Among the dead: the paper's editor, Stephane Charbonnier.
The staff was in an editorial meeting and the gunmen headed straight for Charbonnier -- widely known by his pen name Charb -- killing him and his police bodyguard first, said Christophe Crepin, a police union spokesman.
Rey said the assault "lasted five minutes. I hid under a desk."
Two gunmen strolled out to a black car waiting below, one of them calmly shooting a wounded police officer in the head as he writhed on the ground, according to video and a man who watched in fear from his home across the street.
The witness, who refused to allow his name to be used because he feared for his safety, said the attackers were so methodical he first thought they were members of France's elite anti-terrorism forces. Then they fired on the officer.
"They knew exactly what they had to do and exactly where to shoot. While one kept watch and checked that the traffic was good for them, the other one delivered the final coup de grace," he said.
"Hey! We avenged the Prophet Muhammad! We killed Charlie Hebdo," one of the men shouted in French, according to video shot from a nearby building.

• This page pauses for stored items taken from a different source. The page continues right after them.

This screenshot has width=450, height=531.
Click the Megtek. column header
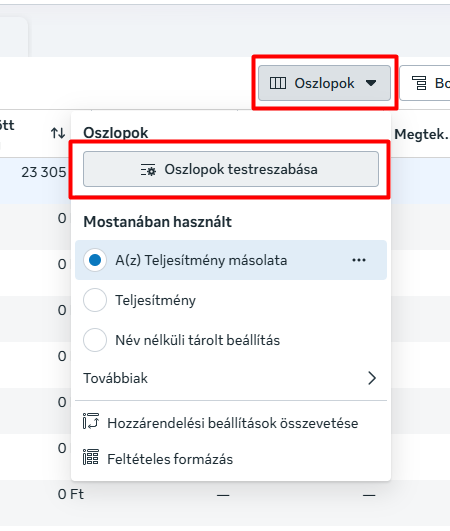pos(421,134)
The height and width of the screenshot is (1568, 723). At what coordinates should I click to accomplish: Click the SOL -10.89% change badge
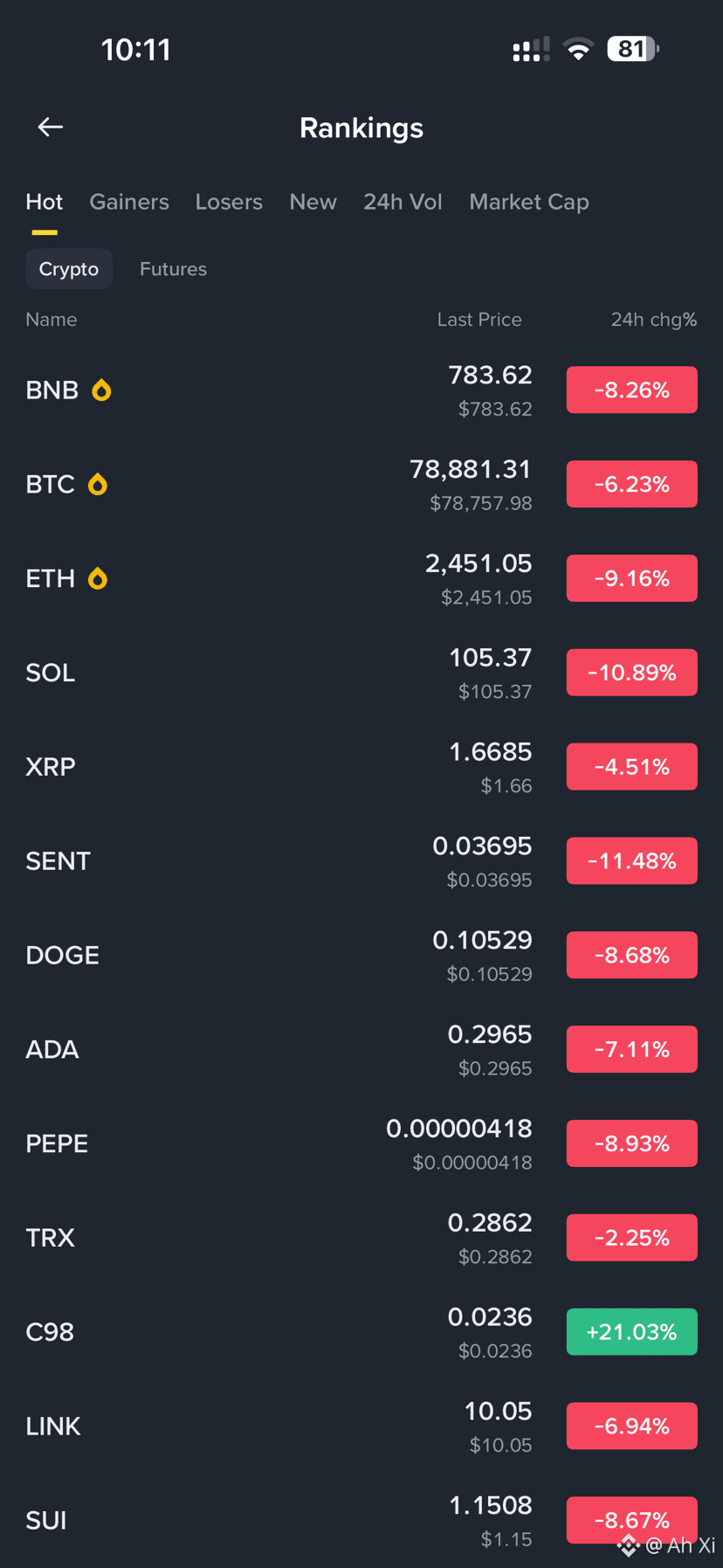632,673
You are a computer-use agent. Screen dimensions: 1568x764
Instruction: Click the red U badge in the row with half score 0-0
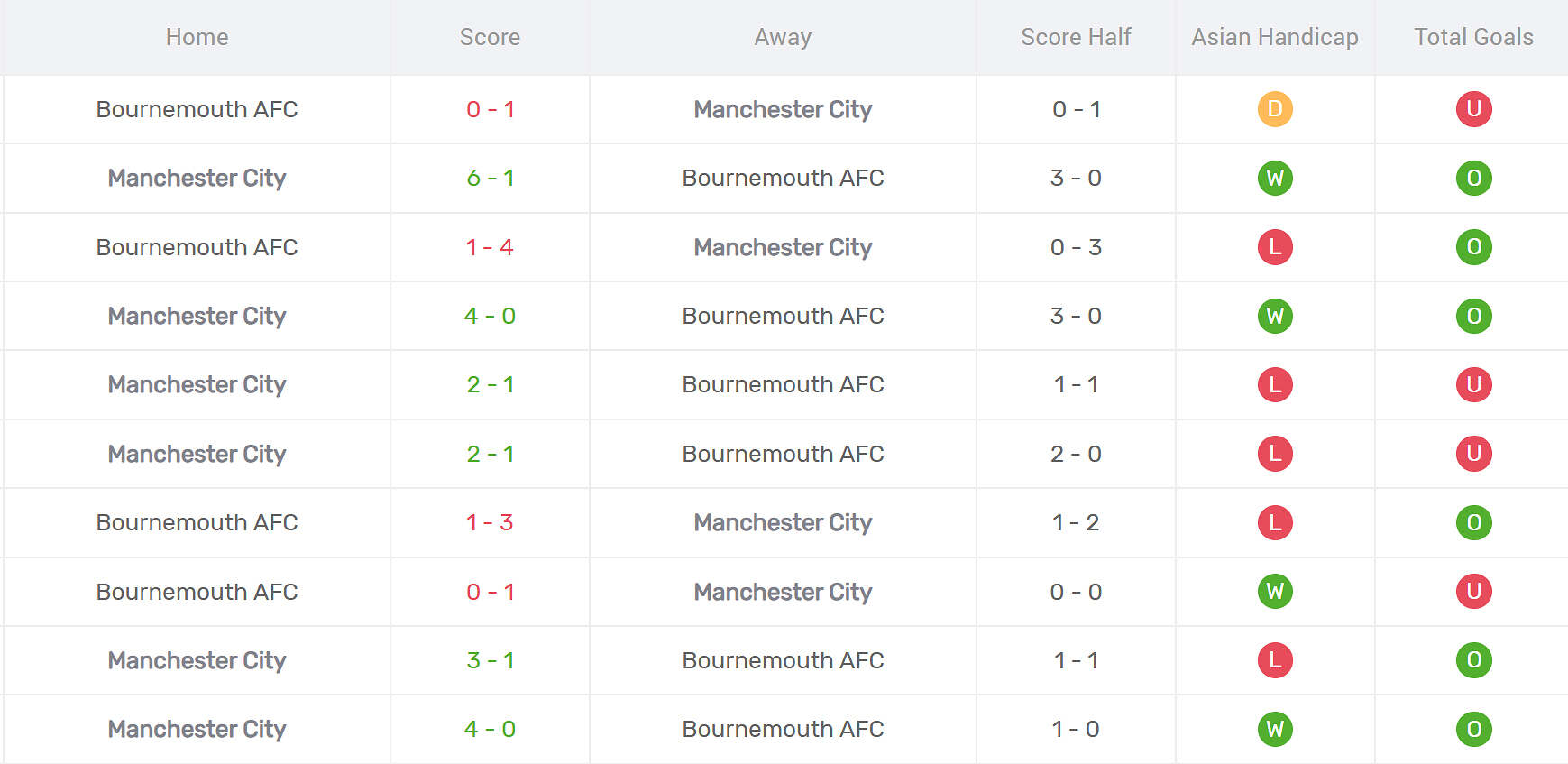point(1473,592)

After fleeing, the attackers collided with another vehicle, then carjacked another car before disappearing in broad daylight, Molins said.
The other dead were identified as cartoonists Georges Wolinski and Berbard Verlhac, better known as Tignous, and Jean Cabut, known as "Cabu." Also killed was Bernard Maris, an economist who was a contributor to the newspaper and was heard regularly on French radio.
Le Bechec, the witness who encountered the gunmen in another part of Paris, described on his Facebook page seeing two men "get out of a bullet-ridden car with a rocket-launcher in hand, eject an old guy from his car and calmly say hi to the public, saying 'you can tell the media that it's al-Qaeda in Yemen.'"
Charlie Hebdo has been repeatedly threatened for its caricatures of the Prophet Muhammad and other sketches. One cartoon, released in this week's issue and titled "Still No Attacks in France," had a caricature of a jihadi fighter saying "Just wait -- we have until the end of January to present our New Year's wishes." Charb was the artist.
Schools closed across Paris, although thousands of people later jammed Republique Square near the site of the shooting to honor the victims, waving pens and papers reading "Je suis Charlie" --"I am Charlie." Similar rallies were held in London's Trafalgar Square as well as Madrid, Barcelona, Berlin and Brussels.
"This is the darkest day of the history of the French press," said Christophe DeLoire of Reporters Without Borders.
Both al-Qaeda and ISIS have repeatedly threatened to attack France, which is conducting airstrikes against extremists in Iraq and fighting Islamic militants in Africa.
CBS News correspondent Bob Orr reports that U.S. intelligence is working with the French authorities in trying to determine who's behind the attack.
"While it is true that Charlie Hebdo magazine has been the subject of violent extremist threats over the past several years, none has been recent nor can they be immediately linked to this attack," a senior U.S. intelligence official told CBS News. "We are working with our intelligence community and foreign partners in identifying the perpetrators of the attack as well as monitoring for threat reporting that might warn of a subsequent attack."